Deze psalm schijnt een toekomstige vervulling te krijgen omdat 1. ook thans de Arabische buren van Israël en Irak het volk vijandig gezind zijn. De Jihadistische Palestijnen en Hezbollah in Libanon willen Israël uitroeien. 2. de moslims het land, dat eeuwenlang in hun bezit was, terug willen hebben, 3. God in de moderne geschiedenis al meermalen de staat Israël tegen de vijanden behoed heeft. 4. de omringende volken eens de God van Israël zullen erkennen, waarom Asaf ook bidt.

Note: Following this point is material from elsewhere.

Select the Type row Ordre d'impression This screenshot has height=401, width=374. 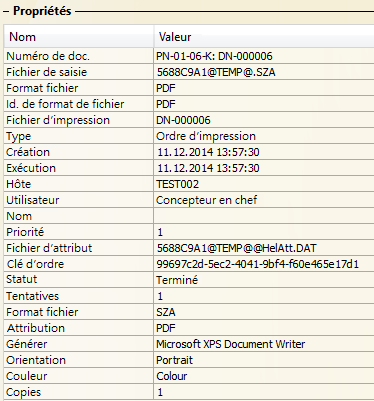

Eén mening[2] zegt dat de psalm vervuld zal worden vóór de 70ste jaarweek van Daniël, vóór of na de opneming van de gemeente, en vóór de inval van Gog (Ez. 38), en dat de psalm gaat over de laatste Arabisch-Israëlische oorlog, die Israël zal winnen.

Voetnoten

  1. 1,0 1,1 1,2 1,3 Karl August Dächsel; F. P. L. C. van Lingen; H. van Griethuijsen, Antz. et al, Bijbel, of De geheele Heilige Schrift, bevattende al de kanonieke boeken van het Oude en Nieuwe Testament (volgens de Staten-overzetting) : met in den tekst ingelaschte verklaringen en aanmerkingen van de beroemdste godgeleerden uit alle tijden (Kampen: Bos, 1893-1901), commentaar op Ps. 83.
  2. Bill Salus, The Now Prophecies (2018). Bill Salus, Psalm 83. The Missing Prophecy Revealed (2013), 3 dvd's.